VOICES: Stem cells, Georgia, and the wrong message

By Tim Golden and Doug Stoner, Georgia Online News Service

More than 5 million Americans suffer from Alzheimer's disease. Another 1.5 million have Parkinson's disease. Hundreds of thousands more are living with the results of spinal cord injury or disease, with that number growing each day.

But their problems, and those of their loved ones, are not the concern of the Republican members of the Georgia Senate - not a single one. With haste rarely seen at the State Capitol, Senate Republicans recently rushed to introduce and put their stamp of approval on legislation designed to ensure that medical research that could lead to effective treatments or even a cure for Alzheimer's, Parkinson's, spinal injuries and many other diseases will not take place in Georgia.

WomanDoingStemCellResearch.jpgThe legislation, SB 169, would outlaw embryonic stem cell research in our state. SB 169 passed the Senate in a strict party-line vote, despite testimony in opposition from the medical, scientific and academic communities.

Without a doubt, this legislation is a knee-jerk reaction to President Obama's lifting of the ban on federal funding for embryonic stem cell research a few days earlier. Also without a doubt, the proposal was aimed at appeasing a powerful special interest group whose support is considered vital to Republican electoral success.

The bill was opposed by the University System of Georgia and some of its leading researchers. While the research will thankfully go on in other states, this is the wrong message for Georgia to be sending to sufferers of these diseases and their families, who are holding out hope for effective treatments and potential cures.

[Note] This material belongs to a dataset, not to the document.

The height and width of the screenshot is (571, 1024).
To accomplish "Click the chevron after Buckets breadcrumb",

Turning their backs on all Georgians who support the lifesaving possibilities offered by stem cell research, Senate Republicans sided with a vocal minority who curiously fail to consider curing deadly diseases as pro-life. Whether or not they will admit falling victim to political pressure in voting to criminalize stem cell research, they have unfortunately cast Georgia as a backward state on this important issue.

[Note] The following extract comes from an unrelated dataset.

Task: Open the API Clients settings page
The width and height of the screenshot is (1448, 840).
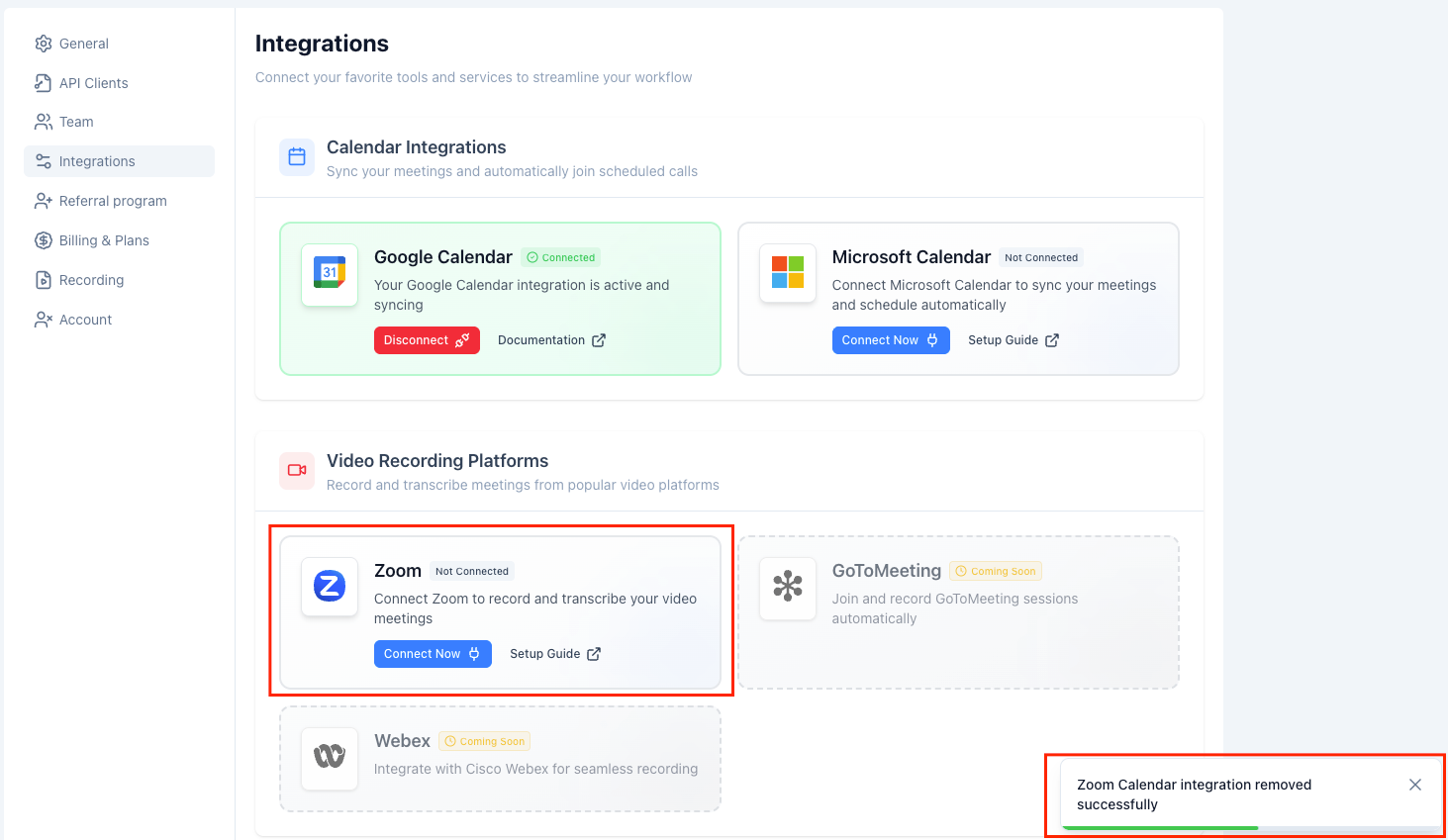Action: pos(93,83)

Charles Craig, president of Georgia Bio, a non-profit group that promotes Georgia's life science industry, was quoted by the Atlanta Journal-Constitution as saying this legislation "tells the rest of the world that Georgia is anti-technology" - not exactly a sales tool for recruiting bio-medical companies to our state.

If SB 169 actually becomes law, one of the most tragic ironies is that Georgia is one of the states possessing the brainpower and the opportunity to be on the cutting edge of this research into the treatment and ultimate eradication of these deadly diseases.

Instead, by unanimously choosing partisan politics over lifesaving science, Senate Republicans have taken the first step toward making Georgia a joke in the science and medical communities as well as with bio-medical companies who might be considering locating their businesses in Georgia.

But the Alzheimer's, Parkinson's and spinal injury patients, their families and others like them hoping for a cure from stem cell research aren't laughing.

State Sen. Tim Golden (D-Valdosta) is chairman of the Democratic Caucus. State Sen. Doug Stoner is a Democrat from Smyrna.